Warning: The contents of this blog are highly technical
My weblog was down for about 12 hours lastnight and today. This morning I went into my webjournal admin page to edit only to find this:
CGIWrap Error: Execution of this script not permitted
Execution of (investig8) is not permitted for the following reason:
User not Privileged.
Local Information and Documentation:
Contact Name: AdministratorContact EMail: admin
- Server Data:
- Server Administrator/Contact: admin
- Server Name: www.pixelsandwidgets.com
- Server Port: 80
- Server Protocol: HTTP/1.1
- Request Data:
- User Agent/Browser: Mozilla/4.0 (compatible; MSIE 5.5; Windows NT 5.0; T312461)
- Request Method: GET
- Remote Address: xx.xxx.xxx.xxx
- Remote Port: xxxx
- Extra Path Info: /xxxxxx/xx.cgi
WTF?
So out comes some command line goodness via terminal to check the user permisions. I was looking at the CHMOD (CHange file MODe) values and they all seemed correct (Column 1). Lo and behold, all my files have the same properties, or do they?

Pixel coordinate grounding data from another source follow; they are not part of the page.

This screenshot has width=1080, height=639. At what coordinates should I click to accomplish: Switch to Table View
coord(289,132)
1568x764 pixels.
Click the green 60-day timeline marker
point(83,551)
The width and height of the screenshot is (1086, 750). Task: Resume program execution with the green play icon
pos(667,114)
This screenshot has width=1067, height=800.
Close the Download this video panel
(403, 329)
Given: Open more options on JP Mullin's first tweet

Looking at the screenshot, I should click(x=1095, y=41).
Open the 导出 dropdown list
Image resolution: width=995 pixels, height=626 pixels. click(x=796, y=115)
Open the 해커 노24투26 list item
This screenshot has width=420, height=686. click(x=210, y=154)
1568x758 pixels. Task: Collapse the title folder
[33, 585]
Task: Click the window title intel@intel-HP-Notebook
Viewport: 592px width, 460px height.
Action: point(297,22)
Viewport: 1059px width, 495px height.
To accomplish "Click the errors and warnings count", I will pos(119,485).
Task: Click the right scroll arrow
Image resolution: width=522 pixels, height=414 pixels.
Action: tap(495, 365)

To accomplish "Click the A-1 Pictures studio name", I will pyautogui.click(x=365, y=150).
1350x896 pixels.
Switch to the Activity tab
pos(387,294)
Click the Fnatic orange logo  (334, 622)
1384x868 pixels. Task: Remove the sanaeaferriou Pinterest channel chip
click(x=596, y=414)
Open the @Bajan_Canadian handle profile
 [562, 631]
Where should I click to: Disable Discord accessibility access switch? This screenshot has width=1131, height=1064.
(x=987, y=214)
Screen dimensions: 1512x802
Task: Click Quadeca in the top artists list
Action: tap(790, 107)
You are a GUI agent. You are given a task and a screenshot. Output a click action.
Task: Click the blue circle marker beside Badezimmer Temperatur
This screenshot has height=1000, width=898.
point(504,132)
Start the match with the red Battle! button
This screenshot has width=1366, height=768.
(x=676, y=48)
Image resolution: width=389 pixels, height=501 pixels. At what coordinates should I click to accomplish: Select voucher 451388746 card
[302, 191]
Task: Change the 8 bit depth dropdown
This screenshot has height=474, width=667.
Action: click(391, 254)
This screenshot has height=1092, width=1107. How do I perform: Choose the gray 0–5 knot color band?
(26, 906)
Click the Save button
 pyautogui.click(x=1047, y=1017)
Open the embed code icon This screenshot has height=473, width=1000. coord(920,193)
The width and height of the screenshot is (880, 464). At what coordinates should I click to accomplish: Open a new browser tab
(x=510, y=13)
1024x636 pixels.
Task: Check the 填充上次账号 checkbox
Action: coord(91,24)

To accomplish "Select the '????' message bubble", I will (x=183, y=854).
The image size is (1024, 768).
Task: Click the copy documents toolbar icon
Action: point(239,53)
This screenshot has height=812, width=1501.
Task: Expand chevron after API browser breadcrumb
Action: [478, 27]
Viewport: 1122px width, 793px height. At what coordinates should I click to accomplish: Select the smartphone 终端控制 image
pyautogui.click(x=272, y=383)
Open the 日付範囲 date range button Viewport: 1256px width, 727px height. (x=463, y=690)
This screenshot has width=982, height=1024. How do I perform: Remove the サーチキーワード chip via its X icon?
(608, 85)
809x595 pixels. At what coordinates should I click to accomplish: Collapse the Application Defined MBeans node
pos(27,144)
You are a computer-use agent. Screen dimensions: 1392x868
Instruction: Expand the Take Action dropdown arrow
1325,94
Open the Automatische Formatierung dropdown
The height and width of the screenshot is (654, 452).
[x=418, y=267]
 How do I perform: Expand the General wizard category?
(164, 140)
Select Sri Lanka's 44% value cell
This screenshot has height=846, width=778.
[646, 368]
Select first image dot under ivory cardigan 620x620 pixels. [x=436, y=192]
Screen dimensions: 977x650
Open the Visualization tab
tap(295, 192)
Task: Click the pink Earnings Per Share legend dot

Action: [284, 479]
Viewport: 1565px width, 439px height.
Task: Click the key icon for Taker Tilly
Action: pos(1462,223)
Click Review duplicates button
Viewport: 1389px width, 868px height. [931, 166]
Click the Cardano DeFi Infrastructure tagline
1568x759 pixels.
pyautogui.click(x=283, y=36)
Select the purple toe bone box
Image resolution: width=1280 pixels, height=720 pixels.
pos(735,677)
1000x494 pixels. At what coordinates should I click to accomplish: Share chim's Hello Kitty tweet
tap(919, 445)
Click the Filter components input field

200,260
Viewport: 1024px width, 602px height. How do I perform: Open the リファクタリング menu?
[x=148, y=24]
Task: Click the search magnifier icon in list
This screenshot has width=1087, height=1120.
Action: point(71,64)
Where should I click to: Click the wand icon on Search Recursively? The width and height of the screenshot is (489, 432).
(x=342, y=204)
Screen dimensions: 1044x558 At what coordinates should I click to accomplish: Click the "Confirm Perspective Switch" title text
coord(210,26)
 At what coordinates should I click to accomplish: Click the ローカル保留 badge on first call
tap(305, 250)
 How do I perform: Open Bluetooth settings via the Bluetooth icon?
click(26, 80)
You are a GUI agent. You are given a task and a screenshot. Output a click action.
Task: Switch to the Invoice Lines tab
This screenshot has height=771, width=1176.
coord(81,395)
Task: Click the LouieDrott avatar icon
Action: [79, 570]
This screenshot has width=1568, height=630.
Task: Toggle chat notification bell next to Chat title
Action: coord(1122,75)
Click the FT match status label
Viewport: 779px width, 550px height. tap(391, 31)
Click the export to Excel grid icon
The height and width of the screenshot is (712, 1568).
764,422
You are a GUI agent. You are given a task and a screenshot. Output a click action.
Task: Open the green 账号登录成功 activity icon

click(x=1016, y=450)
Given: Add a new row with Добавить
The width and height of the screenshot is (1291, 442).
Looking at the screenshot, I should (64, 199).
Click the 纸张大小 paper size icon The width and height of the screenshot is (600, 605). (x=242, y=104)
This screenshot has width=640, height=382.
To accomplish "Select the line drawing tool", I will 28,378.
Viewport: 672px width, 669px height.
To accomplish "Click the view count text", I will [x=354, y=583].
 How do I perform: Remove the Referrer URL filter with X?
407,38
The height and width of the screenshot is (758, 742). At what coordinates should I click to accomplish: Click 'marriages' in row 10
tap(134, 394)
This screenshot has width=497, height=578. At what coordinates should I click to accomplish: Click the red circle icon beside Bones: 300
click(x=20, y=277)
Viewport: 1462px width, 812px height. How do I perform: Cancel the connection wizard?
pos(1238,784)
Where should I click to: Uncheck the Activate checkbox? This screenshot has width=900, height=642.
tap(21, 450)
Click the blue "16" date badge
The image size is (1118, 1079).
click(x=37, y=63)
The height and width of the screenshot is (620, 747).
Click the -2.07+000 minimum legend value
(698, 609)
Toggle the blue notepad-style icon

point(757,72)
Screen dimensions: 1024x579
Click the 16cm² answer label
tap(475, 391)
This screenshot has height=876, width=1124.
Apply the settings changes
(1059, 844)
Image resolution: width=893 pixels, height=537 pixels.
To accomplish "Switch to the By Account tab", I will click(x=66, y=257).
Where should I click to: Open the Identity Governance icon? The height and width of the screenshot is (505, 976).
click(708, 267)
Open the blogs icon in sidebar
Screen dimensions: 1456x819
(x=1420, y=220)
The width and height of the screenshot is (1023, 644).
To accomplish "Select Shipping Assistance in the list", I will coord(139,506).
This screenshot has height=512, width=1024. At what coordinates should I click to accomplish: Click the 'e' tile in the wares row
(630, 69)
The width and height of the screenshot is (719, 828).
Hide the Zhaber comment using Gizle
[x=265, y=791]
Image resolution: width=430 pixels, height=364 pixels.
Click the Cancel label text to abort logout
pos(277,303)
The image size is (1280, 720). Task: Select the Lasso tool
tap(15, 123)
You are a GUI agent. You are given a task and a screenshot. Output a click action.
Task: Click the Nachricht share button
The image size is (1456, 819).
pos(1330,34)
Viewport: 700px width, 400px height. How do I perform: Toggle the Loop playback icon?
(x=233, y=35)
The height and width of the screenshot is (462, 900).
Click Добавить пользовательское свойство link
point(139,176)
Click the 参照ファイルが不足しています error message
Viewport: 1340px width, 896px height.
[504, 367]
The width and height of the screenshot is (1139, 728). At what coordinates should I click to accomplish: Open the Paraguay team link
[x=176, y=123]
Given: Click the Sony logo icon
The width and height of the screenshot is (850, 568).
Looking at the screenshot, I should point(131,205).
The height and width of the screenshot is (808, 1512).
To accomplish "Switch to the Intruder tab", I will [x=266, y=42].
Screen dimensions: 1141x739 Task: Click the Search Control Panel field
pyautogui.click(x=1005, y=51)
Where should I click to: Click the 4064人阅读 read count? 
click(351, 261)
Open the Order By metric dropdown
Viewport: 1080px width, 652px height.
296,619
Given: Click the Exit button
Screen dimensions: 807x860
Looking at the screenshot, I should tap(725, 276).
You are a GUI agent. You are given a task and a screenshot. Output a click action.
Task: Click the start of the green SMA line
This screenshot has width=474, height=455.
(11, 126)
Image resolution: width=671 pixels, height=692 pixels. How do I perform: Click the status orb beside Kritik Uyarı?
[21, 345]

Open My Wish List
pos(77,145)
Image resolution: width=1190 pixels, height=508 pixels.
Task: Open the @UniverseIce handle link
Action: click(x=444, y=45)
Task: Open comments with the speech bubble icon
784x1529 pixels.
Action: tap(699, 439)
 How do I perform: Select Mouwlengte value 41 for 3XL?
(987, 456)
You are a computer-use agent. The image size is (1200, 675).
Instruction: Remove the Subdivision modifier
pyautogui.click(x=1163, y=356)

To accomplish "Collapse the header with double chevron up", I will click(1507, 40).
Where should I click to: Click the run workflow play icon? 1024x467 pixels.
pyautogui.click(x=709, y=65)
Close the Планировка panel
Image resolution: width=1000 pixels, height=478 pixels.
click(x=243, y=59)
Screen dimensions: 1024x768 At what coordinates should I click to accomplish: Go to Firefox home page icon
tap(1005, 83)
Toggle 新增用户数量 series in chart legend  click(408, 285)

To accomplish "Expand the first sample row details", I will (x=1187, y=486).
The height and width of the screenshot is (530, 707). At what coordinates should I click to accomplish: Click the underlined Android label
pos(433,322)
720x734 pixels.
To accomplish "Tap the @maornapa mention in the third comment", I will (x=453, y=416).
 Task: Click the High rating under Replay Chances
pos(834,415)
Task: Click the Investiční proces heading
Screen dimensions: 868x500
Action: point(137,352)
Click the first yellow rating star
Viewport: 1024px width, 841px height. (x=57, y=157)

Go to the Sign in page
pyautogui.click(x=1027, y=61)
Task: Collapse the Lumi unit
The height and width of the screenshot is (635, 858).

However, what I failed to notice, was the “Investig8” moniker in Column 3. I apparently had lost ownership.
Dumb, Dumb, Dumb!
Yesterday I deleted an old user account that I didn’t use. Since the files no longer had an owner, they had no reference as to who could use it. If you know unix, you know what I mean, but if you don’t, I’ll try to explain.
Every file in a unix file system requires a specific set of permissions: Read, Write and Execute. These permisions are repeated 3 times in hiearchical fashion, beginning with the OWNER, then the GROUP that the file belongs to, and then Other people. When you upload a file, the FTP user account that you use becomes the owner. When I had deleted the old account (pixelswidget), I deleted the owner of those files (all my cgi-scripts). The result was that the files, having no owner, could not determine which group it was associated with (hence the site410 in column 4), and hence had no bearing as to how to execute when a user outside of the owner and group tried to execute the file.
It’s interesting. It was so basic of a mistake, I didn’t realise it.